The uncertainty of the certified value included the combined effects of method imprecision, possible bias among methods, and material inhomogeneity. Since the same standard solution was used for all measurements, the uncertainty of the standard solution (u _std) was combined into the uncertainty of the certified value, as described above. The components of the uncertainty of the certified value are listed in Table 3. Since the certified value was the weighted mean of the three results, the combined uncertainty of each analytical result (u _anal) was given by the following equation:

$$u_{{{\text{anal}}}} {\left( x \right)} = {\sqrt {{\sum\limits_i {w^{2}_{i} u^{2} } }{\left( {x_{i} } \right)}} }$$

(5)

where x _i is the result obtained by each of the three combination methods, and w _i is the weight. The between-methods variance (u _method) was calculated by performing an ANOVA on the data from the three techniques, and was not observed in this certification. The uncertainty derived from the inhomogeneity of the material (u _bb) was estimated in the homogeneity study. We did not include the uncertainty from the stability, since the MeHg in the CRM7402-a is stable for at least fifteen years at room temperature, as described above. The expanded uncertainty of the certified value U is equal to ku _c, where u _c is the combined standard uncertainty with coverage factor k = 2, corresponding to a 95% confidence interval. The certified value given for MeHg is 0.58 ± 0.02 mg kg⁻¹ as Hg.

Conclusion

The concentration of MeHg in the CRM 7402-a cod fish tissue was certified by using SSID–GC–ICPMS. No artificial formation of MeHg was observed in any of the three pretreatment procedures, and all of the analytical results obtained were in quite good agreement. These results indicate that any possible analytical biases caused by nonquantitative extraction, degradation and artificial formation of MeHg in the sample preparations were negligible. The MeHg standard solution was assayed to minimize the uncertainty related to the double-ID method. The material homogeneity was quite good, so the uncertainty derived from material inhomogeneity hardly contributed to the uncertainty of the certified value. The certified value of MeHg in the CRM7402-a is 0.58 ± 0.02 mg kg⁻¹ as Hg (dry mass basis).
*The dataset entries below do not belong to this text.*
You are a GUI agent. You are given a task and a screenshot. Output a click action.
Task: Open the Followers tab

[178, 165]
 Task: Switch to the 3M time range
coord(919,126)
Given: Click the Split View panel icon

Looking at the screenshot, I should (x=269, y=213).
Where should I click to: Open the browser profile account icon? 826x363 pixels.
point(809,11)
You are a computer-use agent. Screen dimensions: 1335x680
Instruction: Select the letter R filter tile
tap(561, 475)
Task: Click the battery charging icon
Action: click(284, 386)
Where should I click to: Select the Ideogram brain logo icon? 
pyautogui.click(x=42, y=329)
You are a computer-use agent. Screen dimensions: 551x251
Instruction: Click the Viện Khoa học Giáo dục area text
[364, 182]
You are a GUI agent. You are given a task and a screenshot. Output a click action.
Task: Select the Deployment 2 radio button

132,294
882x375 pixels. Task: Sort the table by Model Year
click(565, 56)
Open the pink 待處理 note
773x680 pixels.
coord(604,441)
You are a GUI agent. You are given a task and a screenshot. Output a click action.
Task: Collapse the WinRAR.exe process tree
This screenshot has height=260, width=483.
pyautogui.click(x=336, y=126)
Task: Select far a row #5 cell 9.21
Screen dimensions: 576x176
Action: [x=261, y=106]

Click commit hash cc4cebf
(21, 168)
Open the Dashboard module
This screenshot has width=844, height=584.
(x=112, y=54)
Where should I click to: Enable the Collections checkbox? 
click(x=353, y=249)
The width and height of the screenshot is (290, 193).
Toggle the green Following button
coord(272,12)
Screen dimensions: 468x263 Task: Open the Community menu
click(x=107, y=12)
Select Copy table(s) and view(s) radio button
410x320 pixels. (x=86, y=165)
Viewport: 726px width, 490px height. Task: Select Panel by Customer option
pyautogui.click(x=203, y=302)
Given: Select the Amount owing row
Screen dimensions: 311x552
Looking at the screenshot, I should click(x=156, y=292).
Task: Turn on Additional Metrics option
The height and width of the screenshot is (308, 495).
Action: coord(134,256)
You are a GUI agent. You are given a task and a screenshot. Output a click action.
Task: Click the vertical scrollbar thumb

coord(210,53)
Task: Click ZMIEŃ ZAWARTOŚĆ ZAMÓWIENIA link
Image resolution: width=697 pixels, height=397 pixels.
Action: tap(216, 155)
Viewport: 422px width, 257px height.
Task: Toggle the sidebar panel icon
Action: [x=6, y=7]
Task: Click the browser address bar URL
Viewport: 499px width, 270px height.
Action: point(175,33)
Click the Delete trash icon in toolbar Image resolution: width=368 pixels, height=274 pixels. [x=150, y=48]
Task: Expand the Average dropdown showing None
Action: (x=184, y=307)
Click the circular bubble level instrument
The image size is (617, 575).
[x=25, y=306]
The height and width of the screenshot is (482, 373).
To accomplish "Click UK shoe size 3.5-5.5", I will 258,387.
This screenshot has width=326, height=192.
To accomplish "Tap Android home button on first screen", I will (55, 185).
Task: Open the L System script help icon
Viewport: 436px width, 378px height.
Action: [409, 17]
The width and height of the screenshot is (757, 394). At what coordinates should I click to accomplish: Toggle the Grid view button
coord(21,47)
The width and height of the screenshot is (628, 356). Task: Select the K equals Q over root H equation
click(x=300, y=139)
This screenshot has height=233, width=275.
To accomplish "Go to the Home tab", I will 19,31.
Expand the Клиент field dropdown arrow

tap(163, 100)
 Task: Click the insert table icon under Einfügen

The total Hg concentration has also been certified for the NMIJ CRM7402-a, and its certified value is 0.61 ± 0.02 mg kg⁻¹ [23]. Thus, ca. 95.1% of the total Hg content is present as the MeHg species. The certified value of MeHg in the CRM7402-a is the same order of concentration as determined in NIST SRM1947 Lake Michigan fish tissue (0.233 ± 0.10 mg kg⁻¹ as Hg on a wet mass basis, NIST, USA) [24] and is one order of magnitude lower than that of the MeHg determined in BCR CRM 463 (3.04 mg kg⁻¹ as MeHg), CRM 464 (5.50 mg kg⁻¹ as MeHg), and DORM-2 (4.47 mg kg⁻¹ as Hg). If these CRMs are used properly, they can cover a wide concentration range during routine analyses of MeHg in fish tissue samples.